YOUR TASK. Rewrite the stretch from the line containing "Identify the location of videos." through the line containing "at (48, 354).", changing "videos" to "clips" and leaving everything else as it is. Give back only those lines.
[TASK MATERIAL start]
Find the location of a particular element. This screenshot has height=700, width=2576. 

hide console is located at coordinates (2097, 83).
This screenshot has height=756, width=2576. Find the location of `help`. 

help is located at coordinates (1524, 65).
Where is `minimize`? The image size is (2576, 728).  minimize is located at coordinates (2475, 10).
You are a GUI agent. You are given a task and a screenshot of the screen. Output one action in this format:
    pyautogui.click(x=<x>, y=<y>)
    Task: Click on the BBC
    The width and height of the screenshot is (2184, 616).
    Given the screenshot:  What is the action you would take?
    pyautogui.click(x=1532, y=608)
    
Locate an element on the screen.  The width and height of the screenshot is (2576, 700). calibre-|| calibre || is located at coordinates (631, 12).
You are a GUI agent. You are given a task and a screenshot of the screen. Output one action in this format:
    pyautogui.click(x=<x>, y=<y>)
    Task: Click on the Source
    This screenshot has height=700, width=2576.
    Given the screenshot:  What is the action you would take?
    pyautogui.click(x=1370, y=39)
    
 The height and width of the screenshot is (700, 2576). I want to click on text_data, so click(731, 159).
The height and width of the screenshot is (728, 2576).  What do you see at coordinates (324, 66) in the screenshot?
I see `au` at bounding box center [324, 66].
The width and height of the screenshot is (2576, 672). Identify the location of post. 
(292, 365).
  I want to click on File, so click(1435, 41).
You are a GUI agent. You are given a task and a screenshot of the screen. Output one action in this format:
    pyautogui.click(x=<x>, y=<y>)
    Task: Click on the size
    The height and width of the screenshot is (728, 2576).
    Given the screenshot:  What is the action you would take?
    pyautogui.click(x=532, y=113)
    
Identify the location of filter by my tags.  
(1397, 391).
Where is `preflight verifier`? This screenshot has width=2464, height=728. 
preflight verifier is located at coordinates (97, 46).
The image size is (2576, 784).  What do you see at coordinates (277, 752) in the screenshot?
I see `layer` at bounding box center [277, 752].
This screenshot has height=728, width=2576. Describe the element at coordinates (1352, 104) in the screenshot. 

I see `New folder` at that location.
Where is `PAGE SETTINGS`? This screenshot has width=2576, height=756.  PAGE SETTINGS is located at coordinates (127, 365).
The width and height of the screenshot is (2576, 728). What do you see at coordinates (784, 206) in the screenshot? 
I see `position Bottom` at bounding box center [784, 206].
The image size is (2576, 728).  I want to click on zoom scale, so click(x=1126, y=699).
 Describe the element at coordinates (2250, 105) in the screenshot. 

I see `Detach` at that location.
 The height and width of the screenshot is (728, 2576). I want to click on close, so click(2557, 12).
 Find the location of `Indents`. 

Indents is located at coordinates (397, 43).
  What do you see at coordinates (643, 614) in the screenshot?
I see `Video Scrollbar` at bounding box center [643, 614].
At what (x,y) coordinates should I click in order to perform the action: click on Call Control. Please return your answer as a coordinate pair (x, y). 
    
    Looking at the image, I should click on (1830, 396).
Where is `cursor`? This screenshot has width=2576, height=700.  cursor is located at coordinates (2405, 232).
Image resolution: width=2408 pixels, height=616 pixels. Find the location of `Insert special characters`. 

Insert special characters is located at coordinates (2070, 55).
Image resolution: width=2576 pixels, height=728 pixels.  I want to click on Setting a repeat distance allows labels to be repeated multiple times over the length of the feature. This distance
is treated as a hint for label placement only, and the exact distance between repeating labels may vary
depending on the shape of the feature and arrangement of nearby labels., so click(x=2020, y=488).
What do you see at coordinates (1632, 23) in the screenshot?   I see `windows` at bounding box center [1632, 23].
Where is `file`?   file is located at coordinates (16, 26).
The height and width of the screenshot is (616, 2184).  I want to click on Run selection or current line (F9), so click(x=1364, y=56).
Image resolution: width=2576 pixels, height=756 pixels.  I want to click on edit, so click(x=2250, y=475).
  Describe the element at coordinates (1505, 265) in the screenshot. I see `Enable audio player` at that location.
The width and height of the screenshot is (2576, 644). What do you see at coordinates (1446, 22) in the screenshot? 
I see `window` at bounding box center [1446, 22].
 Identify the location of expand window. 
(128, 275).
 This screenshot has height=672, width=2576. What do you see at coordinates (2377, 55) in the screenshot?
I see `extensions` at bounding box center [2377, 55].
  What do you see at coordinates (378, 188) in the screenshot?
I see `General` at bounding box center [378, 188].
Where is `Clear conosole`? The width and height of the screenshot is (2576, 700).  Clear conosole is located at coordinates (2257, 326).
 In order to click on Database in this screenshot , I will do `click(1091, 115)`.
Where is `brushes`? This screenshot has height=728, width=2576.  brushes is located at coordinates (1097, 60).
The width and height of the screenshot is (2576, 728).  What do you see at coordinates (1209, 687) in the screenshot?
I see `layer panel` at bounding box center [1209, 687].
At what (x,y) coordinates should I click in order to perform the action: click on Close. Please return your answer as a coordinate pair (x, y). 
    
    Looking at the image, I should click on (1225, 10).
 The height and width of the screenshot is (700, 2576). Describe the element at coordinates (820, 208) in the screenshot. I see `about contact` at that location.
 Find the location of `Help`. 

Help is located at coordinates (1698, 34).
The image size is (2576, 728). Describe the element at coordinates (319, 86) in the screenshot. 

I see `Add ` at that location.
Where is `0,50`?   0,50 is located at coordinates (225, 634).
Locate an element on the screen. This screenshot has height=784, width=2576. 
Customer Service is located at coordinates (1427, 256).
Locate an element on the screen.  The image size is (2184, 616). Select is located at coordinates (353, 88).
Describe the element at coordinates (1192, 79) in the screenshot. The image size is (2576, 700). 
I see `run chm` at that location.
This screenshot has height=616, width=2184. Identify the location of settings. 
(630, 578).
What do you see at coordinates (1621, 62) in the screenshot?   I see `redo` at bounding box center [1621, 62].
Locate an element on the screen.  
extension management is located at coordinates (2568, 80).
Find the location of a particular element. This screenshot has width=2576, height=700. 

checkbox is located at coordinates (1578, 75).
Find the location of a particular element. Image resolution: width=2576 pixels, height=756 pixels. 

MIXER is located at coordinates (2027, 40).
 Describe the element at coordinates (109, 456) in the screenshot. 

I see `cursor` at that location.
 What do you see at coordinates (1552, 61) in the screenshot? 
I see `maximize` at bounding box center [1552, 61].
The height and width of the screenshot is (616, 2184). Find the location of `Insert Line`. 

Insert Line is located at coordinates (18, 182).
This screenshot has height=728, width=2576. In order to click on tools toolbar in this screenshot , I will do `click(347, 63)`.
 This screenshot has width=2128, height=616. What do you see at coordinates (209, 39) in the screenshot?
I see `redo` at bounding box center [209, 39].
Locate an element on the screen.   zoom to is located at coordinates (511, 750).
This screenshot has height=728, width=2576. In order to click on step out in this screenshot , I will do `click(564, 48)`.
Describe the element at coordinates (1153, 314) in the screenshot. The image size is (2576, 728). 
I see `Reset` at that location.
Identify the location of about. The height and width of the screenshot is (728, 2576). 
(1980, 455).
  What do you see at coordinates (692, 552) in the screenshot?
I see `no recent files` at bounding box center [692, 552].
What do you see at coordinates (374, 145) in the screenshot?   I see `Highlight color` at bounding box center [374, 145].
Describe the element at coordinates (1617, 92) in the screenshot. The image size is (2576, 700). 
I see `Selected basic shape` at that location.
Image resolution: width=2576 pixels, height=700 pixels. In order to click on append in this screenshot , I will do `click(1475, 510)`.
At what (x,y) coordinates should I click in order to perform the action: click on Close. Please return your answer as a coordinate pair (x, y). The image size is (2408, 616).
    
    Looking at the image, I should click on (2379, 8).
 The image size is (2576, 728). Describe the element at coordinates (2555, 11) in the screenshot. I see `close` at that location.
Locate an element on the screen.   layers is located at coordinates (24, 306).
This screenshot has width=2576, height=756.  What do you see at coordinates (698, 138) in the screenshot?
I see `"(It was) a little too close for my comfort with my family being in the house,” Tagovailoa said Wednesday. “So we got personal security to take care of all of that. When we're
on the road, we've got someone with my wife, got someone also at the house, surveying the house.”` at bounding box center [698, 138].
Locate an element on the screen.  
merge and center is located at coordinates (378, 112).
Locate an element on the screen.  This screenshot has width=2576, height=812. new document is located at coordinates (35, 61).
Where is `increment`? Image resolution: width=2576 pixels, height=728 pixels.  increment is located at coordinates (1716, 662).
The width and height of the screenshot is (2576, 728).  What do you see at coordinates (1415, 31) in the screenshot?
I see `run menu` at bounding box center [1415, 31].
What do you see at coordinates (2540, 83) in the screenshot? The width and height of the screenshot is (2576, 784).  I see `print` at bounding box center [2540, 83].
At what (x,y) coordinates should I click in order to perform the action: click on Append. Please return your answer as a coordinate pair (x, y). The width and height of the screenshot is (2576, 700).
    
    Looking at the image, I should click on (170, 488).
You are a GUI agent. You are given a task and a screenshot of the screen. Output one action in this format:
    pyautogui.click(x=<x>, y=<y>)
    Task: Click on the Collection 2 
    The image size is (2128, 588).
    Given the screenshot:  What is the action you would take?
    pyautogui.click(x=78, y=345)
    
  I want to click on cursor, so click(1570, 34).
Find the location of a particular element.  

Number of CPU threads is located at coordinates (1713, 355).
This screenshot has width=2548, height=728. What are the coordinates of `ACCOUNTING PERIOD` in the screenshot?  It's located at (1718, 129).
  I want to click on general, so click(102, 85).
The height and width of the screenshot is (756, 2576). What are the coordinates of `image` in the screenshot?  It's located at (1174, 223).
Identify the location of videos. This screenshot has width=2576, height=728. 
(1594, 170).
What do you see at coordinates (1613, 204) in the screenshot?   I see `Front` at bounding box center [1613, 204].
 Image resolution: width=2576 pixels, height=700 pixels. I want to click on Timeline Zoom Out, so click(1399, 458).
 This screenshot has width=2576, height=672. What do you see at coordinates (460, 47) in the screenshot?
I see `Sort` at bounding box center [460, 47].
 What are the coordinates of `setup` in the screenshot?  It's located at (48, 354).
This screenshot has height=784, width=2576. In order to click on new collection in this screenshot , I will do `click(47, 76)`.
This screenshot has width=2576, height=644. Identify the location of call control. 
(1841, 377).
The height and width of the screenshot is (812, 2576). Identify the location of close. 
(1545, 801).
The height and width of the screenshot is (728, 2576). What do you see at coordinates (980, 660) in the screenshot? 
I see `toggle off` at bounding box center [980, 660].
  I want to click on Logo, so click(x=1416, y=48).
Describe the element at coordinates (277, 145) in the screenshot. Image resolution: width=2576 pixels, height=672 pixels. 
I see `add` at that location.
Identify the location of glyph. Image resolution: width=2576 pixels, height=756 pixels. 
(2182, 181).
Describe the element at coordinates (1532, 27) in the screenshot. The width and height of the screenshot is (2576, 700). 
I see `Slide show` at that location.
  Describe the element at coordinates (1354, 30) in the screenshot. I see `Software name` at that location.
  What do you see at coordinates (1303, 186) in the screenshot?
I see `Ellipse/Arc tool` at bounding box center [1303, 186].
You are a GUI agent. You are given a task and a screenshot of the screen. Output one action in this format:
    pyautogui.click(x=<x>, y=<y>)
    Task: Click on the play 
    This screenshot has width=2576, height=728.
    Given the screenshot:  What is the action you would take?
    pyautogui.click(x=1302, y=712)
[TASK MATERIAL end]
TASK ANSWER.
Identify the location of clips. This screenshot has width=2576, height=728. 
(1594, 170).
What do you see at coordinates (1613, 204) in the screenshot?   I see `Front` at bounding box center [1613, 204].
 Image resolution: width=2576 pixels, height=700 pixels. I want to click on Timeline Zoom Out, so click(1399, 458).
 This screenshot has width=2576, height=672. What do you see at coordinates (460, 47) in the screenshot?
I see `Sort` at bounding box center [460, 47].
 What are the coordinates of `setup` in the screenshot?  It's located at (48, 354).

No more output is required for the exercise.